What is required: Look over the entries that follow. Report how many lines contain "height", with nothing else.
§ §
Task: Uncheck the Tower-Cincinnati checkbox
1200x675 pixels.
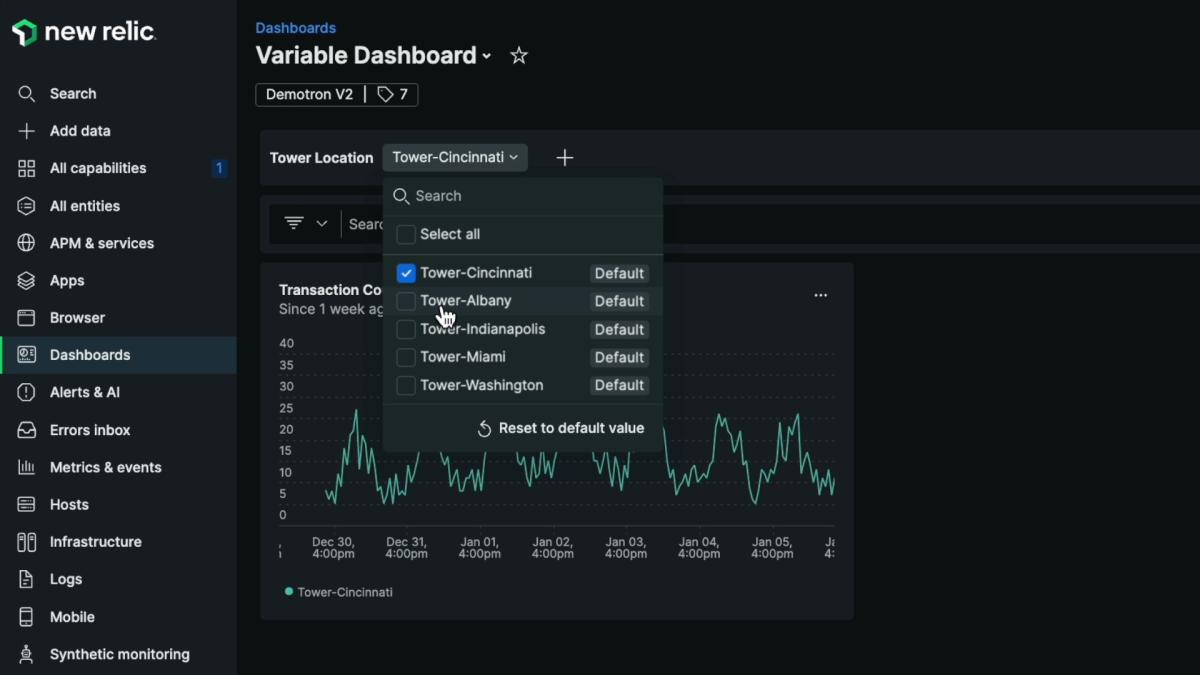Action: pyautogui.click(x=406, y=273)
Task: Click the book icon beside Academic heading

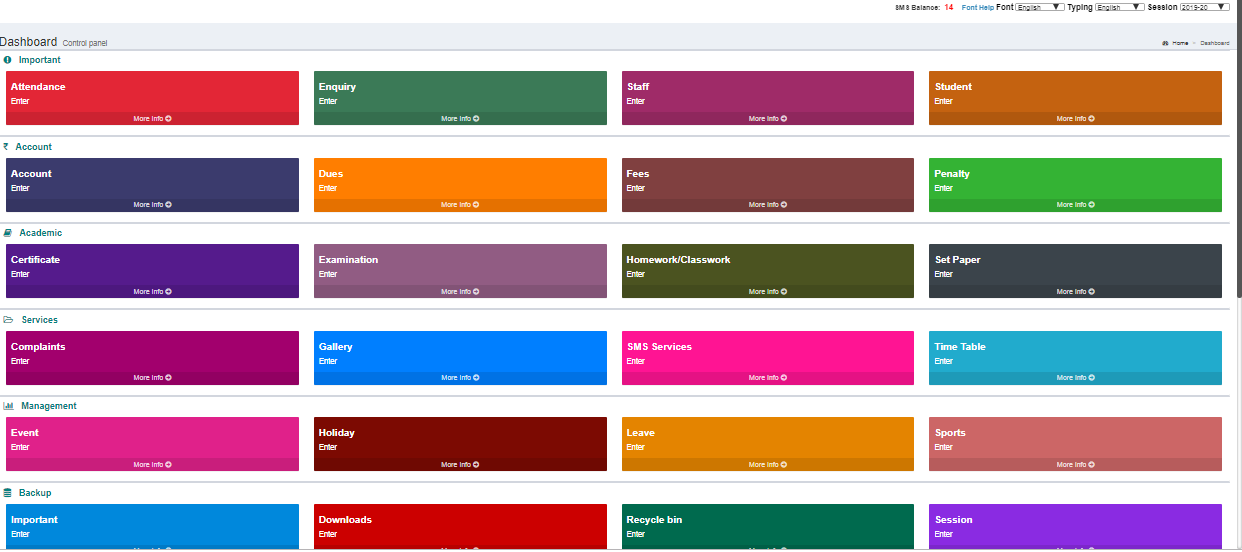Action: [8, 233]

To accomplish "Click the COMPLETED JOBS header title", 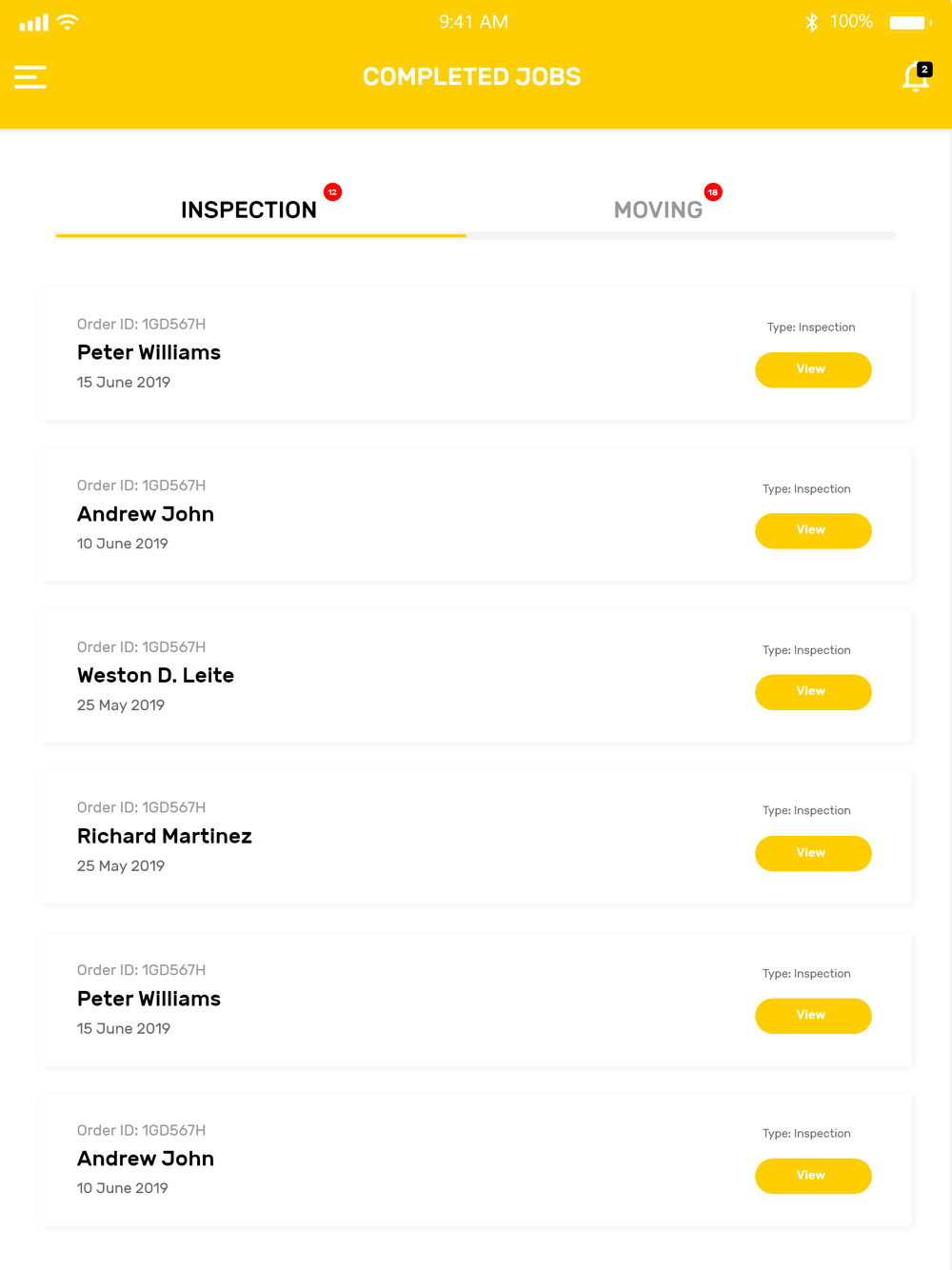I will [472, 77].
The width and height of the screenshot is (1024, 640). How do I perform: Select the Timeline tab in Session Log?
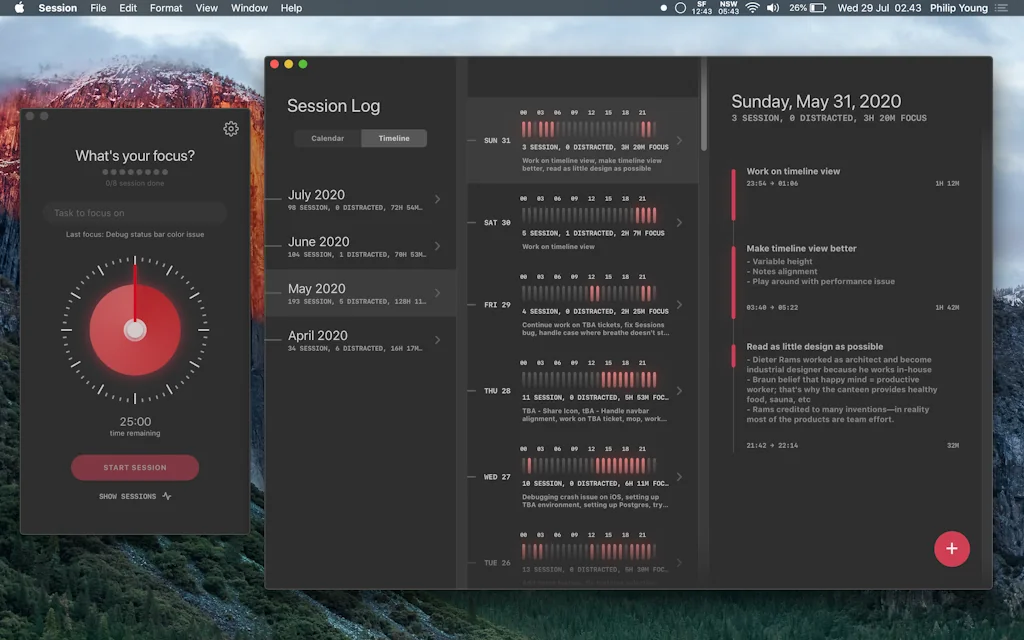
§ §
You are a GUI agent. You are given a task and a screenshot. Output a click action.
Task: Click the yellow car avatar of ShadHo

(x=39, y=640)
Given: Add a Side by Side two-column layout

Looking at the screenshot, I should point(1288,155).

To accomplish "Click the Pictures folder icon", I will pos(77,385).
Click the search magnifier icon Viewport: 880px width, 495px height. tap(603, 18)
§ §
Result of the exercise: 2